# 6.2: Numerical Methods in Trigonometry

We were able to solve the trigonometric equations in the previous section fairly easily, which in

general is not the case. For example, consider the equation

\[\label{eqn:cosinefixed}

\cos\;x ~=~ x ~.

\]

There is a solution, as shown in Figure 6.2.1 below. The graphs of \(y=\cos\;x\) and \(y=x \) intersect somewhere between \(x=0 \) and \(x=1 \), which means that there is an \(x \) in the interval \([0,1\ \) such that \(\cos\;x = x \).

**Figure 6.2.1** \(y = \cos x \text{ and }y = x\)

+ + +

- Problem set:
[1] In the passage on numerical methods in trigonometry, between which two values of x do the graphs of y = cos x and y = x cross?
[2] Write out every distinct equation in the passage on numerical methods in trigonometry, listing each one only once.
The records that follow come from a different source.

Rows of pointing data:
+ + +

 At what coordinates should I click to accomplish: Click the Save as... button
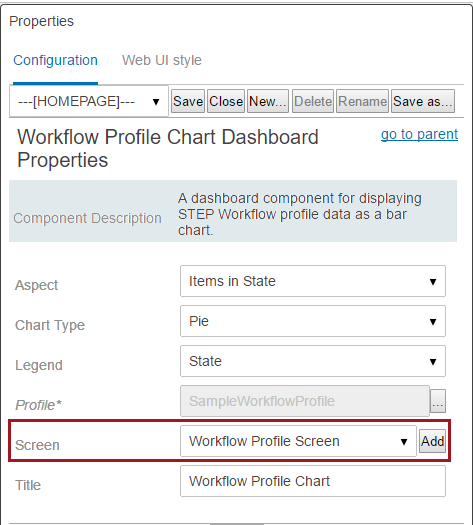423,101
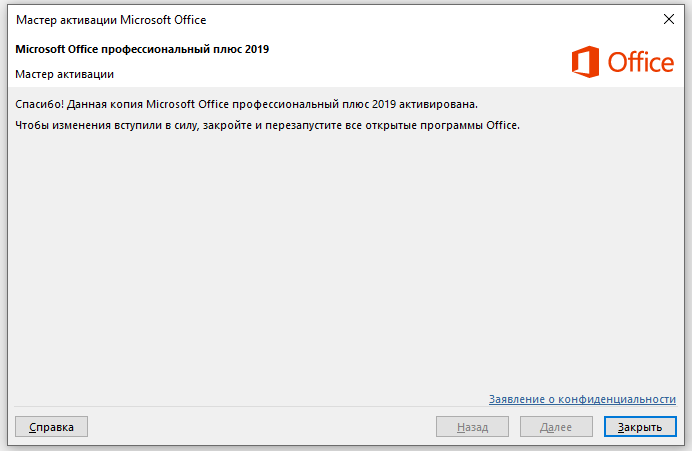This screenshot has width=692, height=451.
Task: Click the greyed-out Далее button
Action: [556, 427]
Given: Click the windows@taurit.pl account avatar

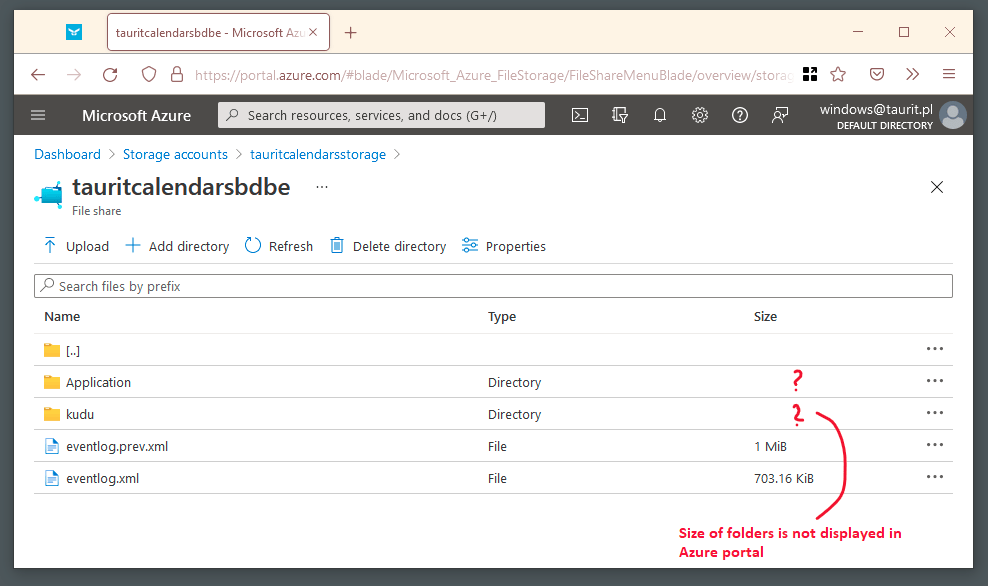Looking at the screenshot, I should pyautogui.click(x=952, y=114).
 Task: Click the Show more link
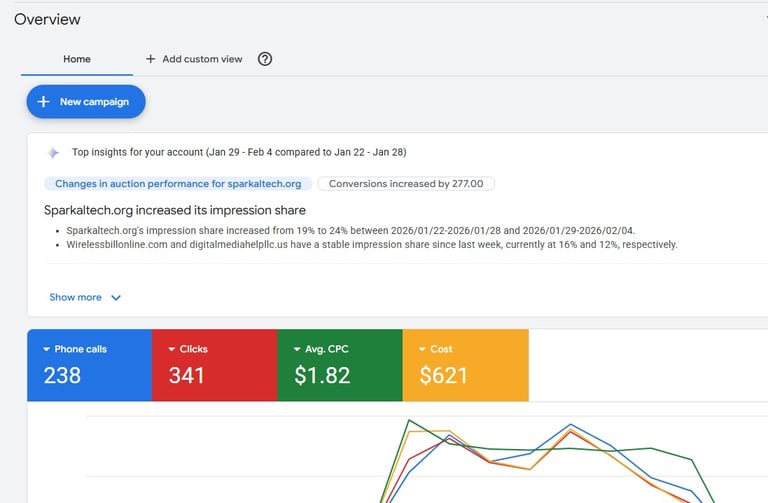(x=76, y=297)
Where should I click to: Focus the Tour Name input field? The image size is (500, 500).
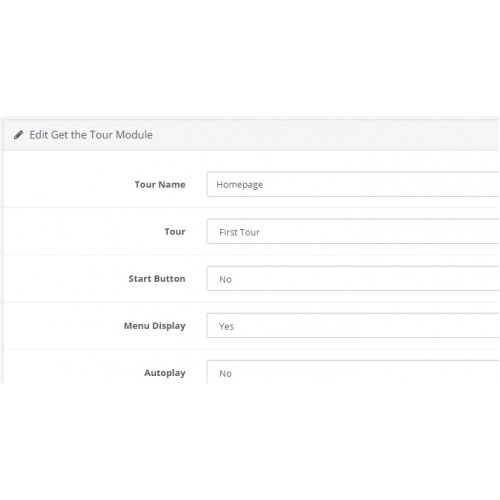pos(353,184)
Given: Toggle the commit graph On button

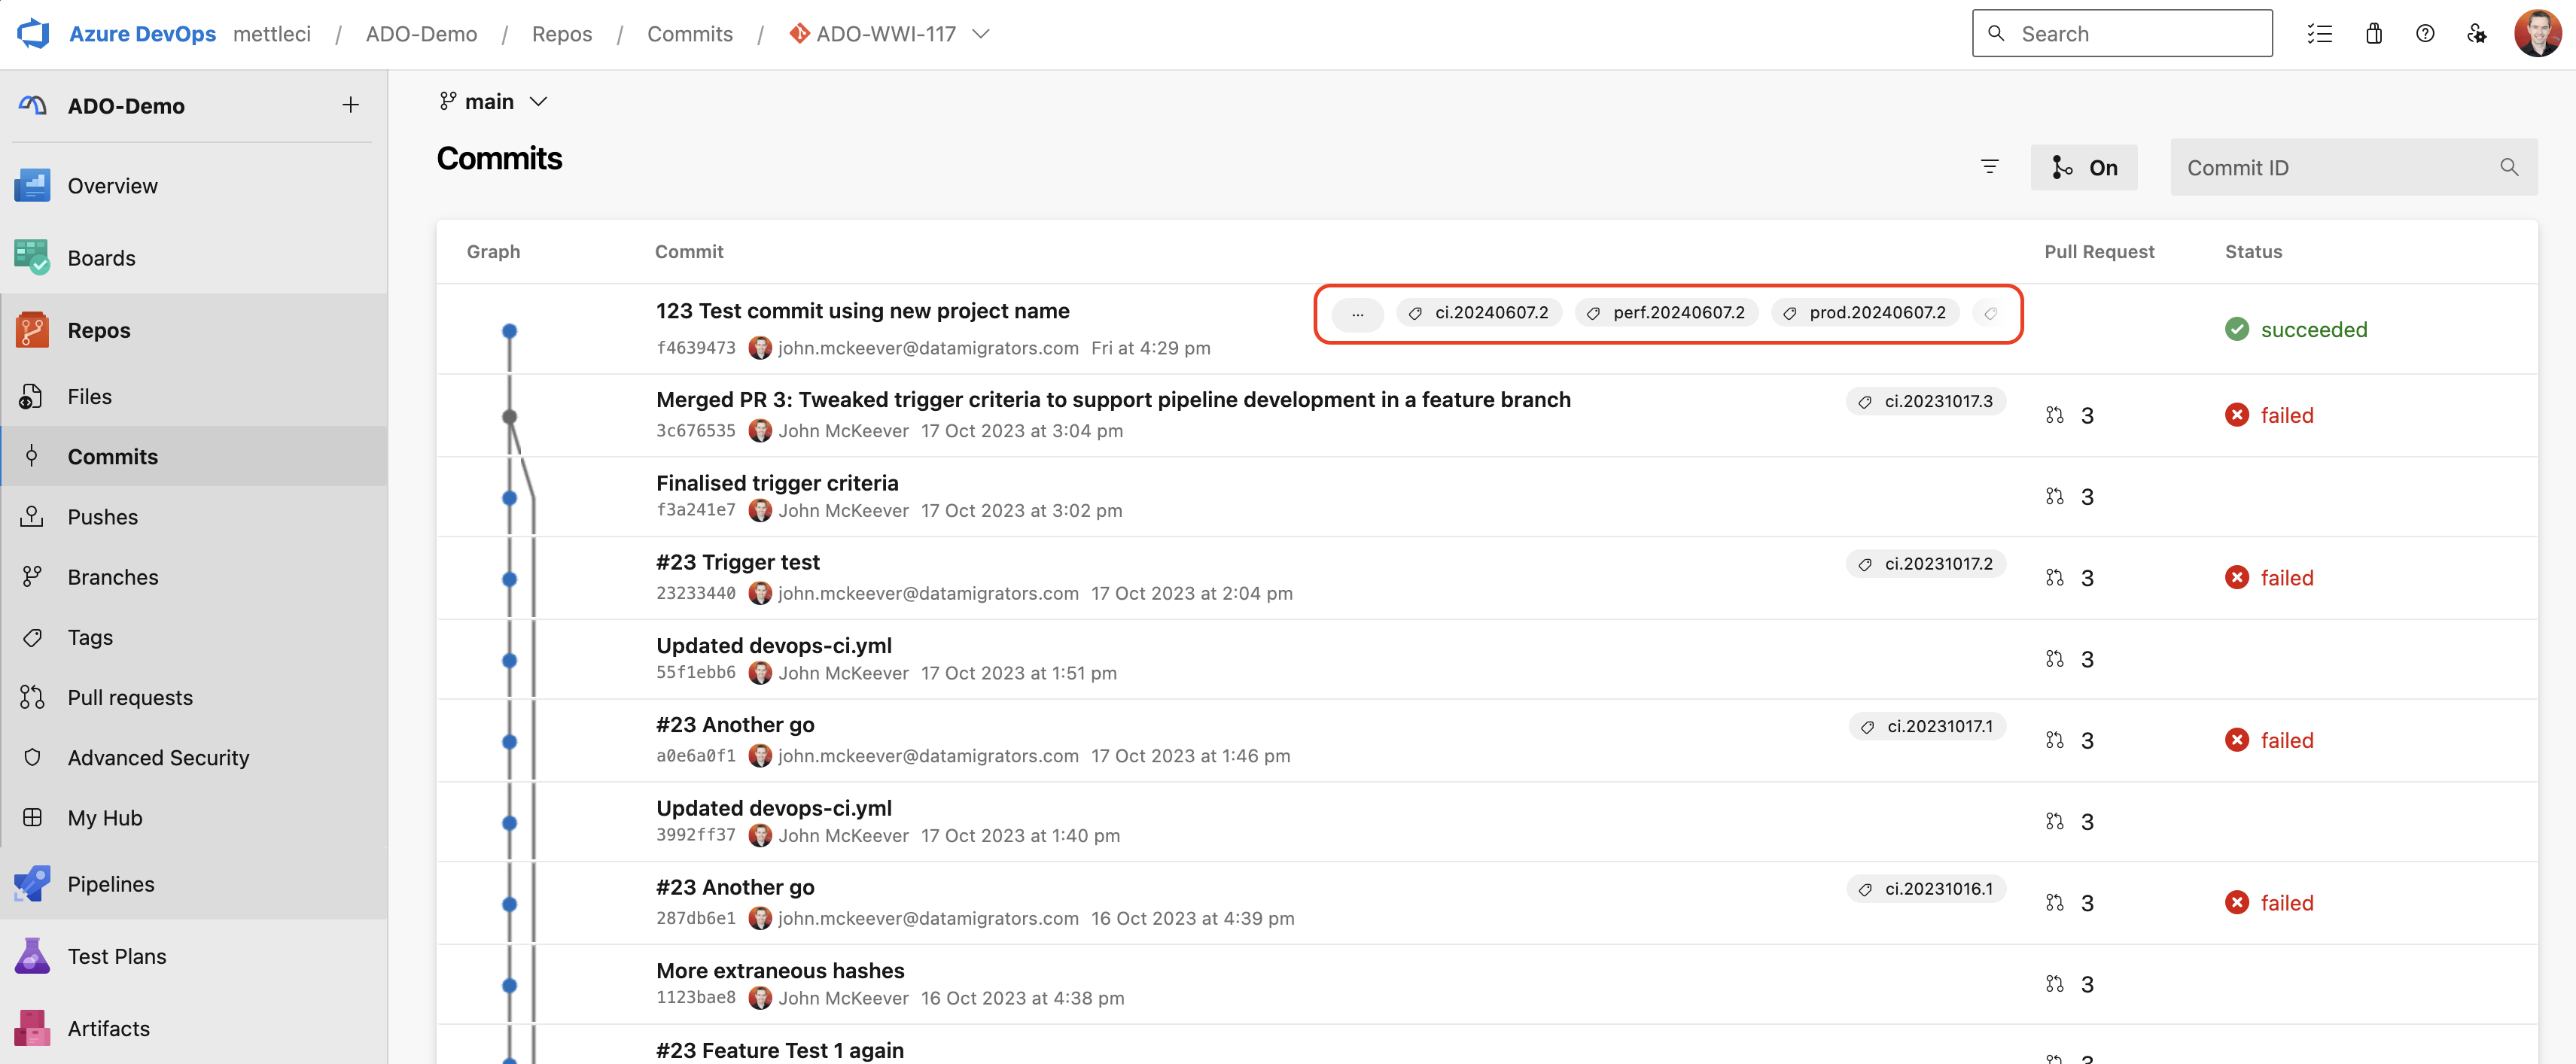Looking at the screenshot, I should (x=2083, y=167).
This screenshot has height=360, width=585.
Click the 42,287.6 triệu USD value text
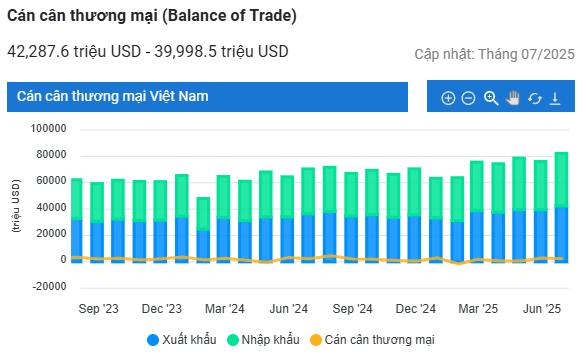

+ + +

- In response:
[1] Between x = 0 and x = 1.

[2]
cos x = x
y = cos x
y = x
x = 0
x = 1